For each image, an image of the face with a neutral expression was presented side by side on the right of the screen with the image that the coder had to analyze. A video of the action unit was also available for the coder to the right of the neutral one. Videos were playable as many times as needed. Participants were asked to code the different images and videos presented on the screen according to the notation system defined in the FACS (Ekman et al., 2002). They entered their FACS code in a text box below the images. There was no time limitation and participants could perform the coding task freely in multiple sessions as described in the FACS coding procedure.

Results

The results of the encoding procedure for the AUs were analyzed using the 𝛼-Agreement coding procedure of Krippendorff (2004, 2011). The agreement coefficient computed was moderate (𝛼 = 0.59). The first coder obtained a recognition score of 63.83% and the second coder a score of 85.11% (Appendix Table 15).

Discussion

This experiment was conducted to evaluate the compliance of AUs, displayed by a model created with FACSHuman, with the FACS. This evaluation of images and videos was performed by an encoding task conducted by two certified FACS coders. The weaker result produced by the first coder, as compared with the second one, can be explained by their level of regular practice, which was lower than that of the second coder. AU 6 (Cheek Raise), 13 (Sharp Lip Puller), and 25 (Lips Part) were not coded correctly by either coder. For AU 6 this detail was discussed with the coders. It was due to the lack of precision of the wrinkles at the corners of the eyes, which is a criterion for coding this AU. This detail was corrected in the software after data analysis of Experiments 3 and 4. AU 13 was coded as 12, which is the most similar movement. Number 25 is involved in different facial configurations and can be coded differently in accordance with its intensity. The FACS certification requires natural and spontaneous facial expressions to be coded into movements. In the next experiment, the two FACS coders performed a codification task of complex facial expressions with multiple AUs generated with the FACSHuman software program.

Experiment 4

Complex facial expressions are composed of the activity of multiple AUs at one time. In this experiment, certified FACS coders were asked to code 54 facial configurations described in the FACS manual. The aim of this experiment was to evaluate the accuracy of complex facial expression images produced with the FACSHuman software program.

Method

Participants

Participants were the same as in the previous experiment.

Materials

Experimental material consisted of 54 combinations of AUs (Appendix Table 13). The interface was the same as the one described in the previous experiment. The computer screen showed the face of a Caucasian man. Participants had at their disposal a neutral image of the face as well as an image of the combination and the corresponding video corresponding. It displayed in succession the coding instructions and the different combinations of AUs to be coded in a randomized and anonymous sequence. Coders always had a reminder sheet containing all the codes of the FACS repository (Ekman et al., 2002) as described in the FACS encoding procedure.

Procedure

In this experiment, the interface and protocol were the same as the one described in the previous experiment. The participants were asked to code each expression presented on the screen with an expressive intensity of 100%. The results were reported below the images using the codification system.

Statistical analyses

The scoring procedure for calculation of the agreement index was the one described and used in Ekman et al. (1972) from Wexler (1972) to analyze the results obtained in the coding sessions.

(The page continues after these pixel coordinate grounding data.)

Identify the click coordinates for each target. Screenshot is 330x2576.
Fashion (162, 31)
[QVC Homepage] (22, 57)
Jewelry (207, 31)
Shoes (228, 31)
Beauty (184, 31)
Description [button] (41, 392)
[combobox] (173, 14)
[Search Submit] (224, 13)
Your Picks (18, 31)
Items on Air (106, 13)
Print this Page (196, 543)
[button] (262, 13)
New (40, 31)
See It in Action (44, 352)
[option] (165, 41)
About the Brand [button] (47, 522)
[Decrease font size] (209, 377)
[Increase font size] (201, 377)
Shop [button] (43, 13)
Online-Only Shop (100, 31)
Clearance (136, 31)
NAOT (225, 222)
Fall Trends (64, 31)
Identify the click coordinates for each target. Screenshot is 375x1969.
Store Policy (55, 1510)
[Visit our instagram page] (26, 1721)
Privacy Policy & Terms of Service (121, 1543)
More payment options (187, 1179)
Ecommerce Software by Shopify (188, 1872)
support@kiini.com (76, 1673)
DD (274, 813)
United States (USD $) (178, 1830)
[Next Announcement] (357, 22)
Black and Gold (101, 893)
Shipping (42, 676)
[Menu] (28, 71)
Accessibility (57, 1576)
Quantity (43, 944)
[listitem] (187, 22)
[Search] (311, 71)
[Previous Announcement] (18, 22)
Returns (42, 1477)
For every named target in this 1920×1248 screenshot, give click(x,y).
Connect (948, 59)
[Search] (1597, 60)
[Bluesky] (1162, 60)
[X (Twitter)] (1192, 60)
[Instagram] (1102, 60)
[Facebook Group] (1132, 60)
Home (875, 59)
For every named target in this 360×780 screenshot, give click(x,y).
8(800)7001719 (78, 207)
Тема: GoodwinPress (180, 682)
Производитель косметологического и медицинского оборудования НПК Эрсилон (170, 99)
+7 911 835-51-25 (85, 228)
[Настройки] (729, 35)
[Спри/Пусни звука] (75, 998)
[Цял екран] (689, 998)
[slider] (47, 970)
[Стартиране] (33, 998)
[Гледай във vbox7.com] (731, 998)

This index is computed with the following formula:

$$ \mathrm{Index}\ \mathrm{of}\ \mathrm{agreement}=\frac{\left( number\ of\ AUs\ on\ which\ coder\ 1\ and\ 2\ agreed\right)\ x\ 2}{total\ number\ of\ AUs\ scored\ by\ the\ two\ coders} $$

Results and discussion

In this experiment, we tested the accuracy of AU combinations with two certified FACS coders. A result of .68 constitutes a satisfactory intercoder agreement (Ekman et al., 1972). The recognition averages for the AUs were 68.08% for the first coder and 81.56% for the second coder (Appendix Table 16). As for the previous experiment, there was a difference in recognition between the two coders.

General discussion

This article describes and presents the evaluation of the FACSHuman software program. To carry out this evaluation, we conducted four experiments to assess the accuracy and the compliance of facial expressions and AUs with the FACS. In the first and second experiments, lay persons had to evaluate emotional expressions as well as unique AUs produced with FACSHuman. The first experiment was a categorization task of six basic emotional facial expressions. The second was a same-different comparison task of AUs expressed one at a time between the one found in the FACS manual and the one produced by FACSHuman. In the third and fourth experiments, we investigated the recognition of single AUs and AU combinations with certified FACS coders. FACS coders were trained to identify combinations and unique AUs as well as some EmFACS emotional configurations. However, lay people do not have such skills. Thus, we decided to present lay people with AUs alone for some participants, and with emotional facial expressions for other participants. These two groups of participants allowed us to increase the evaluation panel and the ecological validity.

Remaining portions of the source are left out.